Scientists learn to store data on DNA molecules

Because the amount of data people are generating and processing continues to grow at a remarkable pace, storage technologies are obliged to keep up with the world’s ravenous desire for information. While conventional hard drives have become ever cheaper, smaller and more capacious, researchers have been looking to alternative technologies to help shoulder the burden. Now a report has come from the European Bioinformatics Institute (EBI), a research station in Cambridge, United Kingdom, that scientists there have successfully transferred data onto DNA molecules. Specifically, they encoded several files including an MP3 file containing Martin Luther King Jr.’s “I Have a Dream Speech,” an important paper on nucleic acids, and several Shakespearean sonnets.

In a press release, Dr. Nick Goldman, who works for the EBI, stated, “We already know that DNA is a robust way to store information because we can extract it from woolly mammoth bones, which date back tens of thousands of years, and make sense of it. It’s also incredibly small, dense and does not need any power for storage, so shipping and keeping it is easy.” DNA has been used for data storage for billions of years — every living organism’s basic genetic information is stored that way — and so it should prove a reliable long-term storage solution.

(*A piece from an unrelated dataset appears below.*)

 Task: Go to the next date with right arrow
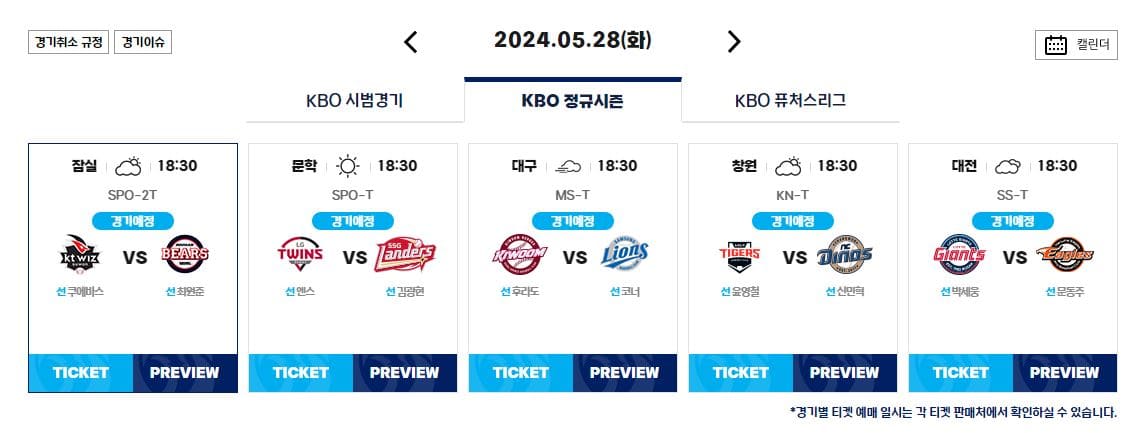734,42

Only about 739.3 kilobytes were encoded onto the DNA — about the same amount as one twelfth of a typical MP3-encoded song — but that amount alone took sophisticated techniques and difficult work to achieve. A writer for the Economist writes, “DNA uses four chemical “bases” — adenosine (A), thymine (T), cytosine (C) and guanine (G) — to encode information. Previous approaches have often mapped the binary 1s and 0s used by computers directly onto these bases.” This approach, however, proved untenable because of repetitions in bases (for instance, AAAA) that could be easily misread by DNA-sequencing machines while reading the information.

Another difficulty that presents itself is that artificial DNA can only be created in short strings or sequences, meaning that larger files needed to be carried on multiple strands. This also required an ingenious solution, as Dr. Goldman explained, “We knew we needed to make a code using only short strings of DNA, and to do it in such a way that creating a run of the same letter would be impossible. So we figured, let’s break up the code into lots of overlapping fragments going in both directions, with indexing information showing where each fragment belongs in the overall code, and make a coding scheme that doesn’t allow repeats.”

Other than its longevity — the scientists claim that the molecules used to store the information could last for 10,000 years in readable condition — another advantage of using DNA as a storage medium is its density. One gram of DNA can store around 2.2 petabytes (2.2 million gigabytes), an incredible leap over current systems. Although the data can only be read back slowly and cost issues prevent DNA from being used on a massive scale, the density and longevity of the biological material makes it ideal for long-term storage.